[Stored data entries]
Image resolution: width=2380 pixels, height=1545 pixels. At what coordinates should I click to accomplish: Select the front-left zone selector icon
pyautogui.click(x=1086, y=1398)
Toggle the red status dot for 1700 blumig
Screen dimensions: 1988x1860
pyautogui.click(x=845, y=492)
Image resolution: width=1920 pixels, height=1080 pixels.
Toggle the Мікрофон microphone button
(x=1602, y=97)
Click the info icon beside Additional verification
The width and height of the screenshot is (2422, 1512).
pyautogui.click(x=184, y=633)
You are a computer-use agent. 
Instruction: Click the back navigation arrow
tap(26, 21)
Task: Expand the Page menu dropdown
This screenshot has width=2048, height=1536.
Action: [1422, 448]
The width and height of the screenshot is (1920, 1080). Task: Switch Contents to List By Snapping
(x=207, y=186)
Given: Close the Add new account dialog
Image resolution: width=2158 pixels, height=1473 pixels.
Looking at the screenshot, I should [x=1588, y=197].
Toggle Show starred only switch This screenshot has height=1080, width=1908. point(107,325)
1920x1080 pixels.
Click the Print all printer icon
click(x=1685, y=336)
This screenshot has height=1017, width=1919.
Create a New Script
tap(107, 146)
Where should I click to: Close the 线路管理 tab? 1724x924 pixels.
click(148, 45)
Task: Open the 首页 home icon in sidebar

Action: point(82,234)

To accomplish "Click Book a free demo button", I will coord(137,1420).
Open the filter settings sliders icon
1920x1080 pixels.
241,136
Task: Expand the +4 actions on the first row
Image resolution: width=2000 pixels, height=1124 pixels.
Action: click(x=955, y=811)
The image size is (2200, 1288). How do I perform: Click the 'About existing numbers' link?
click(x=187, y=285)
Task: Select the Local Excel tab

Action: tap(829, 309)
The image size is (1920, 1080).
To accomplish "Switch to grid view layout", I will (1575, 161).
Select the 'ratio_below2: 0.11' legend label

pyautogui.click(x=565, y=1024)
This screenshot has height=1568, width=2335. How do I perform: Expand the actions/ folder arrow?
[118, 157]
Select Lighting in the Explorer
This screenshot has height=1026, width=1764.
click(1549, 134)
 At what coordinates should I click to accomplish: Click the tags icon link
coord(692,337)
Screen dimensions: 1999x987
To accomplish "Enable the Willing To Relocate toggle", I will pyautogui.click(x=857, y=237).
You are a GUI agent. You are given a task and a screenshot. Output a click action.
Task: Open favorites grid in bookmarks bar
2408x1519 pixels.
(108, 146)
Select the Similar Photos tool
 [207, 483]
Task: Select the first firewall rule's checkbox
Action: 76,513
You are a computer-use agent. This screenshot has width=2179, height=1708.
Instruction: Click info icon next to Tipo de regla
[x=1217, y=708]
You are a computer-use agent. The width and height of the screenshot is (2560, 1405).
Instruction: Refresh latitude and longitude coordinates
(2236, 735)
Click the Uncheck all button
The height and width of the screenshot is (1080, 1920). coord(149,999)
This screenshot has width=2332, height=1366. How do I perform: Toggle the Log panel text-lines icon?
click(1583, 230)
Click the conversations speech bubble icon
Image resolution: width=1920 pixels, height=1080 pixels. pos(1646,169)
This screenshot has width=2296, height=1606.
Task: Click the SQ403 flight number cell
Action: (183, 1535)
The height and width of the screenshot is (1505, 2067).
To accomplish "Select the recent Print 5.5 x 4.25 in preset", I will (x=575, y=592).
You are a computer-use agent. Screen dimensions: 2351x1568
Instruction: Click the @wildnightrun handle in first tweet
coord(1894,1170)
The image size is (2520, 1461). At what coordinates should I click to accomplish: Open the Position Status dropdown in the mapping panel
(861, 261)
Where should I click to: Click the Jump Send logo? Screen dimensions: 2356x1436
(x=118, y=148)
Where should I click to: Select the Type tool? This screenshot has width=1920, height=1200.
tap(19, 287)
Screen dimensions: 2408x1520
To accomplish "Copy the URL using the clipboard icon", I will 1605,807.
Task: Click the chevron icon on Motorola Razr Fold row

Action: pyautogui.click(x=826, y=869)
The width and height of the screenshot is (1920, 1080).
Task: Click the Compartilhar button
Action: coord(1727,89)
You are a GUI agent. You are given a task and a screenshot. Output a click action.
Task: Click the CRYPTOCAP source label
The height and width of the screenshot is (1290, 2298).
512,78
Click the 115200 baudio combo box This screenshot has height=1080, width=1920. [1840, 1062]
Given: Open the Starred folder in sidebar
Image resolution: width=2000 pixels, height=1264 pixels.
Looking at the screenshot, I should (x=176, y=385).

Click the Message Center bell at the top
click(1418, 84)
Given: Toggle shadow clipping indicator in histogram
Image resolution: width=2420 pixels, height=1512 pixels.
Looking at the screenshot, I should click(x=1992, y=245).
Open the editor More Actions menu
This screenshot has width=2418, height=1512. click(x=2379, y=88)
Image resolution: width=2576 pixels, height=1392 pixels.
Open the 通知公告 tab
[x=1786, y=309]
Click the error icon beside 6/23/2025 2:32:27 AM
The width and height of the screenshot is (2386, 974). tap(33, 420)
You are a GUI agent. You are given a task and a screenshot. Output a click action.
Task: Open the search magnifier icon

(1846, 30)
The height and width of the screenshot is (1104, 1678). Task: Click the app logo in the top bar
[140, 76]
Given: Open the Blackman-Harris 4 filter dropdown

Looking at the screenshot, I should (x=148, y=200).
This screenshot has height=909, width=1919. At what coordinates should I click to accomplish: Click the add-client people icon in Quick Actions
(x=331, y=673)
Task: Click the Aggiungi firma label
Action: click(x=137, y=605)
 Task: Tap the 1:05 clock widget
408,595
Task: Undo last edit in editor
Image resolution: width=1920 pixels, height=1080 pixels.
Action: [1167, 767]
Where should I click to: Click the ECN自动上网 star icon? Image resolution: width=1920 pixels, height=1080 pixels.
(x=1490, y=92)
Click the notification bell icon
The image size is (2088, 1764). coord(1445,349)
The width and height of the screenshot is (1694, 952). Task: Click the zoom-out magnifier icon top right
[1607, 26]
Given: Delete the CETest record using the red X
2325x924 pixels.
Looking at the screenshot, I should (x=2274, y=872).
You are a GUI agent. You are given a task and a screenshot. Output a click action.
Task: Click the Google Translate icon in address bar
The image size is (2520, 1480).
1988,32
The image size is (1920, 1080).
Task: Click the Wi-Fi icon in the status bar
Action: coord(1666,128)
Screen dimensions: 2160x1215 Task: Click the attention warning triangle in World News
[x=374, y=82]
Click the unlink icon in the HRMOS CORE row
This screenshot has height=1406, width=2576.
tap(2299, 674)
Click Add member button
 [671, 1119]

### TASK DESCRIPTION
Please report how many lines of the entries above contain the string "computer". Reply with only the number.

### OUTPUT OF THE TASK
4